Mavenizing our projects is worth it. We are seeing benefits already. However, bamboo is not. Hudson is immediately superior. I will be pushing for us to use that as our main Continuous Integration Server. I have an instance of it set up on my machine. I will have to convince folks that the switch is worth it.
adam: Strange that Atlassian would mangle this when the a lucrative market for their products is surely complex, "enterprisey" deployments.
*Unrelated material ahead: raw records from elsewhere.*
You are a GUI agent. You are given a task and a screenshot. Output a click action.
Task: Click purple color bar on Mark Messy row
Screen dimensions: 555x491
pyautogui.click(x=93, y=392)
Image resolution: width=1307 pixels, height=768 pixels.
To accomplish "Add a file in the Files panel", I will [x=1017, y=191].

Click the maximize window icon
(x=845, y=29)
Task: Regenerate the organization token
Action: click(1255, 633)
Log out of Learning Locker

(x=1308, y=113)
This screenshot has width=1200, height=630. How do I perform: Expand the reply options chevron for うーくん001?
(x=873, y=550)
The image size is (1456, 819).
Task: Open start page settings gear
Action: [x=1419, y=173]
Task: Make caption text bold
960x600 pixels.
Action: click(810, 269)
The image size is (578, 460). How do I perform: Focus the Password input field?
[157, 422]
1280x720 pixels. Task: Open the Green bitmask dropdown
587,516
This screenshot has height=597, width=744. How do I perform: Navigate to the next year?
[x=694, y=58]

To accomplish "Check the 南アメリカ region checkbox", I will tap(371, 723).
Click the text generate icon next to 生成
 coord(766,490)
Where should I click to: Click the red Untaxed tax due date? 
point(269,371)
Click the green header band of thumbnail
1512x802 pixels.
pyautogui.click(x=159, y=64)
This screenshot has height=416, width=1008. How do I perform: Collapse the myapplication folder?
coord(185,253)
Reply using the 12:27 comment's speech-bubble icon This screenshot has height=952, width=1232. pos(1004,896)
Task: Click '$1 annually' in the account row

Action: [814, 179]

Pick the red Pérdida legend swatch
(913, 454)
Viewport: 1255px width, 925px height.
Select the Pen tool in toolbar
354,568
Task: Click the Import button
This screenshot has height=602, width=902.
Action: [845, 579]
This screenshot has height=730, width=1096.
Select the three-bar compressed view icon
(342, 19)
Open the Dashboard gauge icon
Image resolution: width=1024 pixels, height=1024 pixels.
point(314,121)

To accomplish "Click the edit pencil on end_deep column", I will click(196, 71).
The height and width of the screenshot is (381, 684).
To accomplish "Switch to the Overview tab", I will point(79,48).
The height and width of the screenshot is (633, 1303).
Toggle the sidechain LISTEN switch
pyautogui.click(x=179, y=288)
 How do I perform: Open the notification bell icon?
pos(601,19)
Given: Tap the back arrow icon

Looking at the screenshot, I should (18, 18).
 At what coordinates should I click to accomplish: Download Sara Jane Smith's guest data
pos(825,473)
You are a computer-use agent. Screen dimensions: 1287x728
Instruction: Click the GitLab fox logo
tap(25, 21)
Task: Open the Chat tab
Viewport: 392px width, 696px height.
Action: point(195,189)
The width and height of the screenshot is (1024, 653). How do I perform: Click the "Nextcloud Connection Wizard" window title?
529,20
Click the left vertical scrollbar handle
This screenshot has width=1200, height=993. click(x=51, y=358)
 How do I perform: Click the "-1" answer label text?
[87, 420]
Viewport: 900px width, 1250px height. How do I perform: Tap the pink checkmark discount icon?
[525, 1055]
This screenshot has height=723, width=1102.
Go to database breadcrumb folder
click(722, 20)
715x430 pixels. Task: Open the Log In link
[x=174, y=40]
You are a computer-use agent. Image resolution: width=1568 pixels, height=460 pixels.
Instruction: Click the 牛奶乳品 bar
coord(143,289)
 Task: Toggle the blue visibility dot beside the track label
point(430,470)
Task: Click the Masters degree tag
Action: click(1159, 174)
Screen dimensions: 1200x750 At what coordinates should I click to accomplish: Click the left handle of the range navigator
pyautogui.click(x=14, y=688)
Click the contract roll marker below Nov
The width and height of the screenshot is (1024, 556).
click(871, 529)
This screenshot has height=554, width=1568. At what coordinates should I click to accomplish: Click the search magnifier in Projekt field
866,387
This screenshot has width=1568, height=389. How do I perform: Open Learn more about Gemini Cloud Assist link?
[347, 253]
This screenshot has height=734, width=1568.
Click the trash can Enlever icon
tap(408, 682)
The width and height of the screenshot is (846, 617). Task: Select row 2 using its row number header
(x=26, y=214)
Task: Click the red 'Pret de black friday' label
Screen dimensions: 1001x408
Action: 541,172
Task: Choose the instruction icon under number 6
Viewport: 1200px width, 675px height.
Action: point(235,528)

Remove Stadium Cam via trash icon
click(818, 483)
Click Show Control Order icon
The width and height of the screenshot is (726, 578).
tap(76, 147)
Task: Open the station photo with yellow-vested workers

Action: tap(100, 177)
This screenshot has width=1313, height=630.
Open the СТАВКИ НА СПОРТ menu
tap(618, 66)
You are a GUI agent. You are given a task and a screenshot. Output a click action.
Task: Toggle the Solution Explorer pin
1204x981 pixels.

Hudson and maven go a little out of synch sometimes, but mostly they combine pretty well.
cam: Only impediment to Hudson is that we are apparently adopting Greenhopper for managing the agile process. I suspect it will be anti-lean, but we will see I guess. Other than that everyone else is cool with it.
Another reason why I dislike Bamboo is that you can configure a hung event to tell you when it happens, and how often you want to check, but there is nothing it can do to stop a hung build. In the past we have had to reboot bamboo's instance on the webserver.

Grr Bamboo. Hulk Smash

We recently upgraded to the new version of Bamboo from Atlassian. I think it is 3.x.something. I am not impressed. The new version hides the logs under stages so you have to click around ad-infinitum to find them. The files that it pulls down, useful for seeing what is in the target/ so you can compare what is going into the EAR, WAR and JARs is hidden as well. I end up clicking around fifty times trying to find where things are. Configuring a plan is now just as bad, some of it is in the stage, some in the plan, etc. Ugh.

What really infuriates me though is that I test all these maven plans on my machine before I run them on bamboo. Albeit, my machine is a Mac Pro and I run them from the command line, but I have profiles for localhost and all the integration environments. When it runs on Bamboo - which is on top of a Windows 7 Server - without fail, it will not work. I end up having to debug Bamboo every time. This means the maven scripts aren't portable between bash and Bamboo. This is a waste of time, it is frustrating, and also unnecessary.

I don't have a good relationship with Bamboo. About the only thing I can say is that once you debug the Bamboo environment and the maven scripts it usually settles down and is low maintenance, but until then the error messages are different, and it is difficult to debug the build scripts on Bamboo. Not fun.

Rant Continues - Our EARs have multiple sub projects to them. For instance there is the DTOs and Remote interfaces that stub the EJBs. There is the EJB project, the WS layer, and to make sure vendor WSDLs don't change on us silently we gen several JAX-WS client projects as well. Hence our parent poms have extensive profiles that are geared toward each integration environment.

Run the profiles in bash and no worries. Everything builds without issue. Do the same in Bamboo and the parent pom doesn't build, and the pom that deploys the Service Bus also fails. However, separate out the parent pom and Service Bus deployment pom into separate stages and they work without fail. It is a Bamboo thing, but it means there are now three deployment plans when it should all be under one.

You end up with a choice. Fight Bamboo for an extended period or just give in and have increasing numbers of plans that need to be managed for each other rather then one build, test, and deploy plan. Frustrating, frustrating, frustrating.